— START Dataset —

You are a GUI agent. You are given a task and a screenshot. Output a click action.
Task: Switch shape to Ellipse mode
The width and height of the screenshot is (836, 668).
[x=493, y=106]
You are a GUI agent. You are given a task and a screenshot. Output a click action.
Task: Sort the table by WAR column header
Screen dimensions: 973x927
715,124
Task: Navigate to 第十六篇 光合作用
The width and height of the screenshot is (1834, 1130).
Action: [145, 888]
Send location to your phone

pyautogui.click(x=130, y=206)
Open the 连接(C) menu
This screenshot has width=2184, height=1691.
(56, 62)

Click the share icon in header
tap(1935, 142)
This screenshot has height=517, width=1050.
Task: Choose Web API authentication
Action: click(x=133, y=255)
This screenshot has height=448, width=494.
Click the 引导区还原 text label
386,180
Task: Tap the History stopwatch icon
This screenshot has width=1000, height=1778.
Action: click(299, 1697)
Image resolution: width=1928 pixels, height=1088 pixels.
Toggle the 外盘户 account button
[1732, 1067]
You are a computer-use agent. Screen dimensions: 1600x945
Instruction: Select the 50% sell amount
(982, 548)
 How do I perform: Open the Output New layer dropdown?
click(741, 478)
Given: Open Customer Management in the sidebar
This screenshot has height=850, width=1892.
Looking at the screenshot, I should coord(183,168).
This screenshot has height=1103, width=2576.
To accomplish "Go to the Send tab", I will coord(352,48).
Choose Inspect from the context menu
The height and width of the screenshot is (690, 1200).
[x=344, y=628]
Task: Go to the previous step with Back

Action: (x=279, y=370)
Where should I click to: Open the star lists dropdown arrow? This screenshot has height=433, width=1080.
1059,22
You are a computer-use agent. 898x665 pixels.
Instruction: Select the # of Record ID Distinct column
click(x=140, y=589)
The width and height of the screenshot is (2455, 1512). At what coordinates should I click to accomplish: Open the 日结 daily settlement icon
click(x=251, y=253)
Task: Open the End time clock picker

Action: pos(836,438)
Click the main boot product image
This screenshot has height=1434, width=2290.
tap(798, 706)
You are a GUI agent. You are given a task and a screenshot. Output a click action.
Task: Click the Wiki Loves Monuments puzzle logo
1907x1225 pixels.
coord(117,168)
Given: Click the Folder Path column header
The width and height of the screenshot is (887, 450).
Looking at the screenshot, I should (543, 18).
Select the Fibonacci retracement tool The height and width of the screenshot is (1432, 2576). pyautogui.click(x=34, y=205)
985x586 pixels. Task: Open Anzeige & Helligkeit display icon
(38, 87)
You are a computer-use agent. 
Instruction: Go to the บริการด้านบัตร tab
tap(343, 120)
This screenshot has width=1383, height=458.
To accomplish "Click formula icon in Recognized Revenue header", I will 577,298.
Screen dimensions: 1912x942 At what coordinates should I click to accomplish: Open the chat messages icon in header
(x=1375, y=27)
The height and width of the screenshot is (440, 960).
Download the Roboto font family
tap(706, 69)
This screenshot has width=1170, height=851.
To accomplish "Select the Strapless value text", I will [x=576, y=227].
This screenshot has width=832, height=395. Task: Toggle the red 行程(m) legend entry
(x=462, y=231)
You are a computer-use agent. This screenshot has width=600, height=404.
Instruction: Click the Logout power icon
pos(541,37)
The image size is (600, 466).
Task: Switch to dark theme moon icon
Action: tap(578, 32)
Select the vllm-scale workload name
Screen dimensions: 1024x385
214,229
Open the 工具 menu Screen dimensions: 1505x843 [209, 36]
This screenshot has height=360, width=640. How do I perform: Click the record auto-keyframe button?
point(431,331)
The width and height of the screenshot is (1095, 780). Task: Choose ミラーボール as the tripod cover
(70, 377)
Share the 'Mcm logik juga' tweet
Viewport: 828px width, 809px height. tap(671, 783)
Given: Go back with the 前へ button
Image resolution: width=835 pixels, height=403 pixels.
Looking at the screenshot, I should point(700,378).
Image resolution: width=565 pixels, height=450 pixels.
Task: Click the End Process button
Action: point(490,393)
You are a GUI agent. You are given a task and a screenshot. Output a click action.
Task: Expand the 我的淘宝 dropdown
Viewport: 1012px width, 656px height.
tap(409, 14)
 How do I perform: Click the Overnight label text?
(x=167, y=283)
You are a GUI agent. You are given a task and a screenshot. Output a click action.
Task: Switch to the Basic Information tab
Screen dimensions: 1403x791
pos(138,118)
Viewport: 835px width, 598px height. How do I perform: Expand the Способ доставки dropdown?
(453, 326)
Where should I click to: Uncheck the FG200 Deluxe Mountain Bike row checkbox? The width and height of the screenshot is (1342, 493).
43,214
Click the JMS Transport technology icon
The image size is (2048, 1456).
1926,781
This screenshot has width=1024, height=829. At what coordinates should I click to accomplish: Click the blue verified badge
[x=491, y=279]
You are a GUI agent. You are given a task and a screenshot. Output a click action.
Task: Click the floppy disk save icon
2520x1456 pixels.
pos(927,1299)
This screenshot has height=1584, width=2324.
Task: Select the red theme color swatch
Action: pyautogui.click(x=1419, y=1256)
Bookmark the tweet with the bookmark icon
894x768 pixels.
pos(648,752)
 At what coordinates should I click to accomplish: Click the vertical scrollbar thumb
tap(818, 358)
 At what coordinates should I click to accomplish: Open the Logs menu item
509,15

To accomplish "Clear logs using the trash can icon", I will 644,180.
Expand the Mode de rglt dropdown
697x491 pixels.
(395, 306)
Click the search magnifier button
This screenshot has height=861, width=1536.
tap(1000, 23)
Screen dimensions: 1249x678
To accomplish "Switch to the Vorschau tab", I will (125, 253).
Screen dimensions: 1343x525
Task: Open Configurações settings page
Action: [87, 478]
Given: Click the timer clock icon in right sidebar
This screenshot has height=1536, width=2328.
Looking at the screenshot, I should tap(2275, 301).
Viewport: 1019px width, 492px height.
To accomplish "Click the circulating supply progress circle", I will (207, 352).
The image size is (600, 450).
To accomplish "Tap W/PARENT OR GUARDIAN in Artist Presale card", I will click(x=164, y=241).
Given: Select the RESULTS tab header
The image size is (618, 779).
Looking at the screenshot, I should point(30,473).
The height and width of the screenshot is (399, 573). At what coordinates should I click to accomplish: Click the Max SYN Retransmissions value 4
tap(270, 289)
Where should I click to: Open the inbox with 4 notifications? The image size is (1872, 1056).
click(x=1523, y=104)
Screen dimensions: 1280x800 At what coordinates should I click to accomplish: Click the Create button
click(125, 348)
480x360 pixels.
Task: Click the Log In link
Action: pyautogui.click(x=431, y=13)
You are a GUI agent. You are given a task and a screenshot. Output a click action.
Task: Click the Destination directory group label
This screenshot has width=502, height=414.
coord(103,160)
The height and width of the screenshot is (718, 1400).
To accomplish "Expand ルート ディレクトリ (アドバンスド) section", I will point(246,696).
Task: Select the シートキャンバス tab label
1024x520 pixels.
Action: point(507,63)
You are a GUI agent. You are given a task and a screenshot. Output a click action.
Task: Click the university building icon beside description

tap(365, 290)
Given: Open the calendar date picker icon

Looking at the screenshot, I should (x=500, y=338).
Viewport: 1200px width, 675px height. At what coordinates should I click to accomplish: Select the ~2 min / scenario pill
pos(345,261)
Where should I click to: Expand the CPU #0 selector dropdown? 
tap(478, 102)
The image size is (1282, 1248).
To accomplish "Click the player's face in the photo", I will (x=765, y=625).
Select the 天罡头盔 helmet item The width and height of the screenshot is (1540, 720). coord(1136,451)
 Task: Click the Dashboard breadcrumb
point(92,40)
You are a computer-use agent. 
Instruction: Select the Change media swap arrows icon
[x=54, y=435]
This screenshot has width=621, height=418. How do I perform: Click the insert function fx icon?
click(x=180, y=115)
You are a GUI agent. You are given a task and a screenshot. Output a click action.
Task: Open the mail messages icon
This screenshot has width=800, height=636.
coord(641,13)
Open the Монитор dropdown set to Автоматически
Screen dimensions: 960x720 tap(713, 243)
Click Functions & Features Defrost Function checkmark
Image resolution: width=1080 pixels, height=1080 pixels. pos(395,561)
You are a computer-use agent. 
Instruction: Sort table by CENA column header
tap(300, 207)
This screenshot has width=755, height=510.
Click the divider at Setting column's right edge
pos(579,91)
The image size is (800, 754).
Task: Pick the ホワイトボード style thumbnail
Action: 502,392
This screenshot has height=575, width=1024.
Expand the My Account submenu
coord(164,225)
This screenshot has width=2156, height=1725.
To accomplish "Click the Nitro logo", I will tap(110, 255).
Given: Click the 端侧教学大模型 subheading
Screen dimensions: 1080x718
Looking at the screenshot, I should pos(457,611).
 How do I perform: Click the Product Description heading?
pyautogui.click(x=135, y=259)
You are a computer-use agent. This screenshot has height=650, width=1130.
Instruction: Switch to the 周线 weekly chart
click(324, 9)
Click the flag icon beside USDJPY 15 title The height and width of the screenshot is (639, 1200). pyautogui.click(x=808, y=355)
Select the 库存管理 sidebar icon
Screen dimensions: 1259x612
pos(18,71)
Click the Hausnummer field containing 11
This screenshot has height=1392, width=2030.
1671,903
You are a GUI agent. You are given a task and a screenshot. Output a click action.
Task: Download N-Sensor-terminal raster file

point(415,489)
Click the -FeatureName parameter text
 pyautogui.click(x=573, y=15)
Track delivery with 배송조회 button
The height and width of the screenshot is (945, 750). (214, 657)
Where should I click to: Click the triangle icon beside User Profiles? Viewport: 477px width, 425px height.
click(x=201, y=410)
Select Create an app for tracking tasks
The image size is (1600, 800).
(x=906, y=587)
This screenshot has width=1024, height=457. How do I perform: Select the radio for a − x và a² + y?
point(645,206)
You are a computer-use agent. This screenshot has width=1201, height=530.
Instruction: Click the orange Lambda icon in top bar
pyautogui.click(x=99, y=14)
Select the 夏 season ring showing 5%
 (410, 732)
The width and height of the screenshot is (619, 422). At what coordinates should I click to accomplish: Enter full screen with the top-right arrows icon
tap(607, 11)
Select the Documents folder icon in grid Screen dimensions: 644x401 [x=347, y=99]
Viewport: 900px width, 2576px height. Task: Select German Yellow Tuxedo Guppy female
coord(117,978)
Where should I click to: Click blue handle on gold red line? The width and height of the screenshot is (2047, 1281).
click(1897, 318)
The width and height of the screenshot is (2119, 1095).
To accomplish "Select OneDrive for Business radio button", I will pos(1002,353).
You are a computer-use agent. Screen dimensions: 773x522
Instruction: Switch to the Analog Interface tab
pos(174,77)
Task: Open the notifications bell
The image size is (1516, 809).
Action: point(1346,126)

— END Dataset —

## Your objective:
Begin at the line of the material that contains "Task: Select the シートキャンバス tab label" and stop after the line that contains "will (x=765, y=625).". Give those lines as a numbered list, omitting the blank ones.

## Written answer:
1. Task: Select the シートキャンバス tab label
2. 1024x520 pixels.
3. Action: point(507,63)
4. You are a GUI agent. You are given a task and a screenshot. Output a click action.
5. Task: Click the university building icon beside description
6. tap(365, 290)
7. Given: Open the calendar date picker icon
8. Looking at the screenshot, I should (x=500, y=338).
9. Viewport: 1200px width, 675px height. At what coordinates should I click to accomplish: Select the ~2 min / scenario pill
10. pos(345,261)
11. Where should I click to: Expand the CPU #0 selector dropdown? 
12. tap(478, 102)
13. The image size is (1282, 1248).
14. To accomplish "Click the player's face in the photo", I will (x=765, y=625).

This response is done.